Data items:

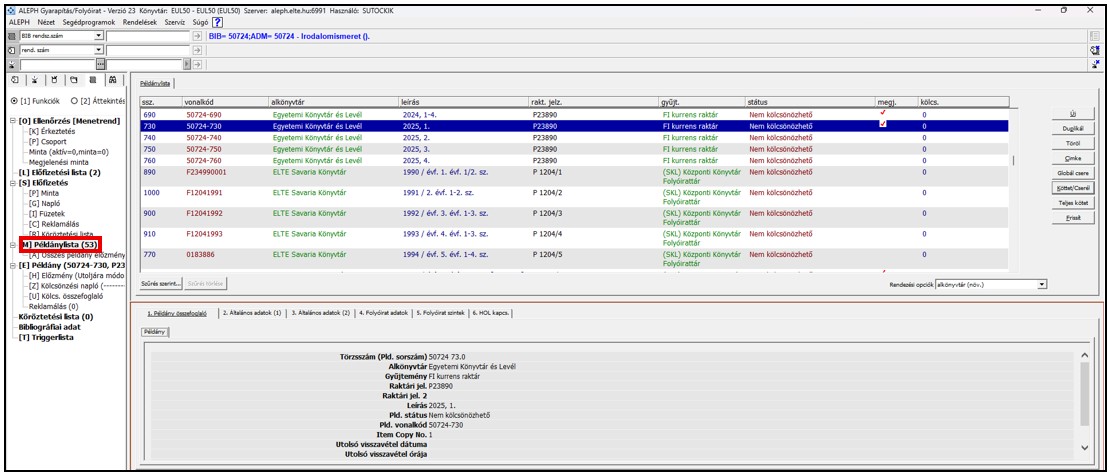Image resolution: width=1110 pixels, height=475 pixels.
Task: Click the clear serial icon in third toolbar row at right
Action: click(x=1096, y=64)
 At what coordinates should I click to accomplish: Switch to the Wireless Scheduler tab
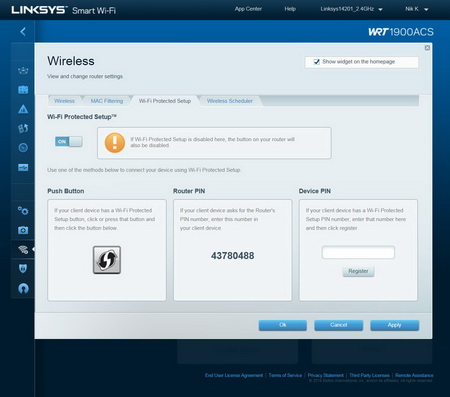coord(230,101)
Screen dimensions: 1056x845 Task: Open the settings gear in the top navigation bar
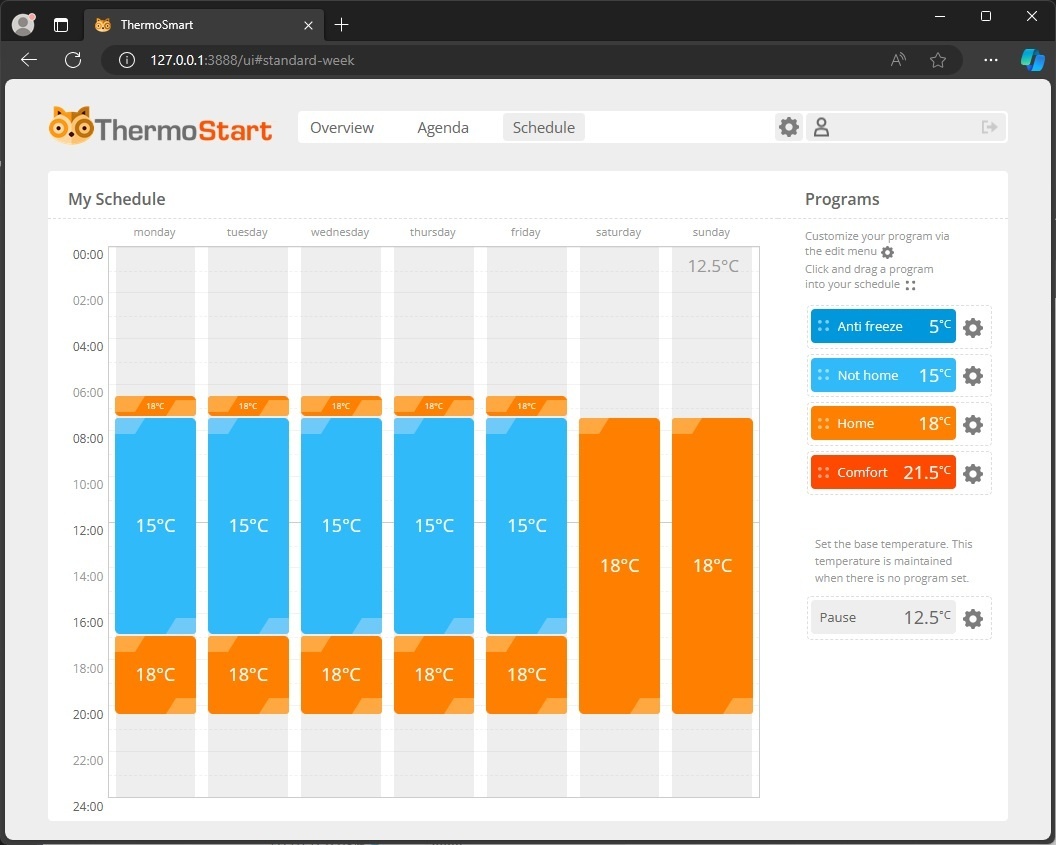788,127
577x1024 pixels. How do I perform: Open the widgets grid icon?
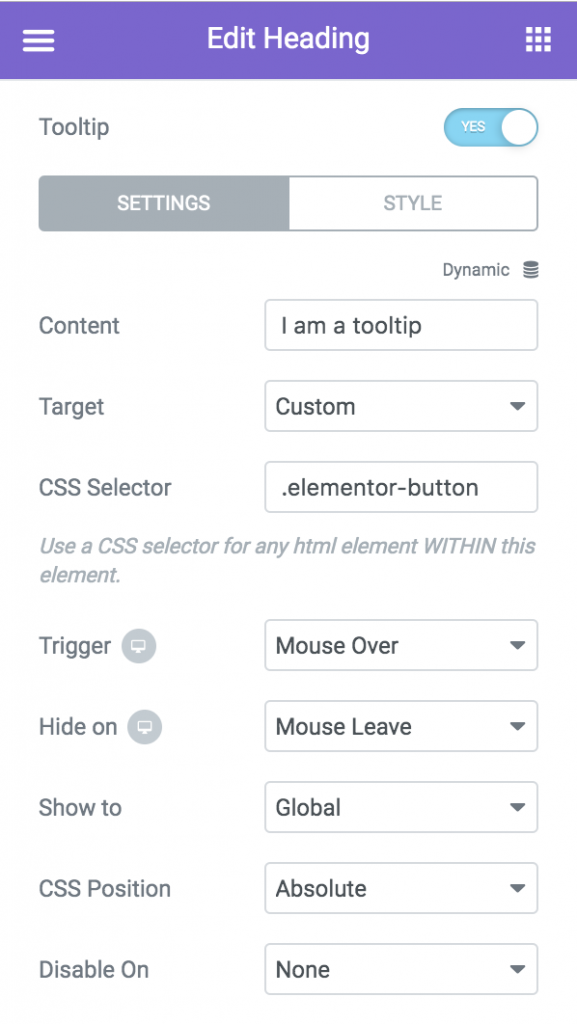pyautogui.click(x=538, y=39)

Assigned task:
Lines from the one with "At what coordinates" through the final line of the records are the whole answer; print them exactly, minus any pictures.

Answer to this exercise:
 At what coordinates should I click to accomplish: Switch to the Wireless Scheduler tab
coord(230,101)
Screen dimensions: 1056x845 Task: Open the settings gear in the top navigation bar
788,127
577x1024 pixels. How do I perform: Open the widgets grid icon?
pyautogui.click(x=538, y=39)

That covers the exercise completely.